NavList:
A Community Devoted to the Preservation and Practice of Celestial Navigation and Other Methods of Traditional Wayfinding
From: David Pike
Date: 2026 Jan 20, 03:53 -0800
Frank Reed
You gave instructions for viewing your stereoscopic print so that Sirius and Procyon jumped out of the picture. Well, I’ve stared at it for 15 minutes and can report no success so far. However, I’ve pasted a copy onto the back of the bathroom door so that I can gaze at it at ease in the hope that one day inspiration will occur.

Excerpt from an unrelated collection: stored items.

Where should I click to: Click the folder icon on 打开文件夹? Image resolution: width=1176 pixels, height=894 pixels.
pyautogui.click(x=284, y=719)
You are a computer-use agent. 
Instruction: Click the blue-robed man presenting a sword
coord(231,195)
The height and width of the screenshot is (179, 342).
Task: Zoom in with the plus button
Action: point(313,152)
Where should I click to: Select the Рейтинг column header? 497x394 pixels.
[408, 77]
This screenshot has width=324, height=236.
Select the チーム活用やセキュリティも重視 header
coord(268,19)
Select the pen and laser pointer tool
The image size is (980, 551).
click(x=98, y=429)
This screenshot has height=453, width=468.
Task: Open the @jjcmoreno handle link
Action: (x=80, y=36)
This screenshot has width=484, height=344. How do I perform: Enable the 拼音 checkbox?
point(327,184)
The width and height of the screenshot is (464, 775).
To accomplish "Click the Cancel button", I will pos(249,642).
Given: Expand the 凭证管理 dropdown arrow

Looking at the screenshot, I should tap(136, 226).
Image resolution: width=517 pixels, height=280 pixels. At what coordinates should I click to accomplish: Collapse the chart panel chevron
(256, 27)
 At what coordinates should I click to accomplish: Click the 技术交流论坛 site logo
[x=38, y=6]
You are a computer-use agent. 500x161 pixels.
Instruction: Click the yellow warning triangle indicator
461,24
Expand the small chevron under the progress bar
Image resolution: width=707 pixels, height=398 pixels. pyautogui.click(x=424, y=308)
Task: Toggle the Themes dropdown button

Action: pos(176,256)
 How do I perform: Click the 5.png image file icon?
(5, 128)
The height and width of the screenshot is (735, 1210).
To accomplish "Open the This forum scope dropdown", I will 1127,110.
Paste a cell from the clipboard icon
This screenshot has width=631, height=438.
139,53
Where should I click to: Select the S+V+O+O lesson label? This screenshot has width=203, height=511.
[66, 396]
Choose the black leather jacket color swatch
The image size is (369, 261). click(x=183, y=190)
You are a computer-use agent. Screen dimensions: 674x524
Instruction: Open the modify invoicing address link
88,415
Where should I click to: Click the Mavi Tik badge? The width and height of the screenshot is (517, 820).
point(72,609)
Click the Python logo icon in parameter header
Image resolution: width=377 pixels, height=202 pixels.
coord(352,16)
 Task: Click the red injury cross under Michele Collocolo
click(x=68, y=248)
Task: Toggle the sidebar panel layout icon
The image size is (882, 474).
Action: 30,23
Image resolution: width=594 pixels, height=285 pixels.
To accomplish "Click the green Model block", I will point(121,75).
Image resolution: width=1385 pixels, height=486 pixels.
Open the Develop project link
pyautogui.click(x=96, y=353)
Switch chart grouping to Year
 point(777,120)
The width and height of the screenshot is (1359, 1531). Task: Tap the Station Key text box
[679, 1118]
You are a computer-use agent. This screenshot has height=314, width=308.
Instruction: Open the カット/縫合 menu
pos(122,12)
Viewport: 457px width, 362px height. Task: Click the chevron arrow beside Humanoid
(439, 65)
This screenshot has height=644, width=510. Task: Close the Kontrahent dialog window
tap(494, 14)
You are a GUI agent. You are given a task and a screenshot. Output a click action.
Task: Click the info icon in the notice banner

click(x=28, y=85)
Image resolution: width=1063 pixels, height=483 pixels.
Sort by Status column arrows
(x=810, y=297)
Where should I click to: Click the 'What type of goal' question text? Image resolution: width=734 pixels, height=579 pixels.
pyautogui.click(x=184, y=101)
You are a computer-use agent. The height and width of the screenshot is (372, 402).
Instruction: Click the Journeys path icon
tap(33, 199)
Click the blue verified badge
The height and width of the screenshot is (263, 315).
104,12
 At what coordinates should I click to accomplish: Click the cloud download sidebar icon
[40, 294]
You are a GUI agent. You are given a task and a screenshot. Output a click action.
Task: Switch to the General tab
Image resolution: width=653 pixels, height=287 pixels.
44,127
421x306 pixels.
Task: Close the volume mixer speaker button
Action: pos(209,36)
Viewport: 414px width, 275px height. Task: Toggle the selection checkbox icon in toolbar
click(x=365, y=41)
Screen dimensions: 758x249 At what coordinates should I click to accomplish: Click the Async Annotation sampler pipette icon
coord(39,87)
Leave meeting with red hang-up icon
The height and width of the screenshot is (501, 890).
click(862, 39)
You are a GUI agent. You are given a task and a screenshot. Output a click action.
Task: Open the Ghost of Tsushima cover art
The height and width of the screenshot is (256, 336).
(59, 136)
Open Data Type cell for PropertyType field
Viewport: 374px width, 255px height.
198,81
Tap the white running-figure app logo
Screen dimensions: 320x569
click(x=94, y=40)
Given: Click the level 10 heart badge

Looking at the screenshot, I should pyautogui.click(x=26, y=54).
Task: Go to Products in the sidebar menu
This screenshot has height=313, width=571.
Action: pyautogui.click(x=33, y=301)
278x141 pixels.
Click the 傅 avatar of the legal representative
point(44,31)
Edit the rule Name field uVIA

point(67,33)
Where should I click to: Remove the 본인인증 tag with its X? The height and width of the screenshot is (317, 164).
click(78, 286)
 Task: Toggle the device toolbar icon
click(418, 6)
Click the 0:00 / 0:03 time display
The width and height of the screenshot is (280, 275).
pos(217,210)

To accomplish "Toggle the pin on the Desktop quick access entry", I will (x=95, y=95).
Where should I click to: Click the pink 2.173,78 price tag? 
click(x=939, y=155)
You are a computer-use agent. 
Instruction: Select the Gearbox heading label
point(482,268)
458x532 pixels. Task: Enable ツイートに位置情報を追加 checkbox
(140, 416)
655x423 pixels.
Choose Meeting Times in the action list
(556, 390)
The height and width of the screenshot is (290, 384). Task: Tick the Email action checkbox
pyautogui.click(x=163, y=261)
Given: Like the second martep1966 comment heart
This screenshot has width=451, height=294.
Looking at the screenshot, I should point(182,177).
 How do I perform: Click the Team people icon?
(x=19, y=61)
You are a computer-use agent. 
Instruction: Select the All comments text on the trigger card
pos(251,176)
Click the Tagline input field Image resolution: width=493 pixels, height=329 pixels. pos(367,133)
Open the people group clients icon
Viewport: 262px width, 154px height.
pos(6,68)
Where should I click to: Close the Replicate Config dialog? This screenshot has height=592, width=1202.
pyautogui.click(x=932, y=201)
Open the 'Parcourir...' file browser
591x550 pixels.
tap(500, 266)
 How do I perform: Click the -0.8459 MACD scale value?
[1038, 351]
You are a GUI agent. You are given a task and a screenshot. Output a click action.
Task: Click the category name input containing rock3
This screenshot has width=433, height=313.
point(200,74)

You haven’t explained your solution using coastal pilotage techniques diagramatically, because I'm at a loss. My take is that if the Sirius-Procyon transit remains stationary (as both SHAs move 3°), you must be travelling towards or away from them, and if Orion is on your left, your declination must be increasing southwards, so you’re travelling away from Aries, not towards it. Then again, I might be completely wrong.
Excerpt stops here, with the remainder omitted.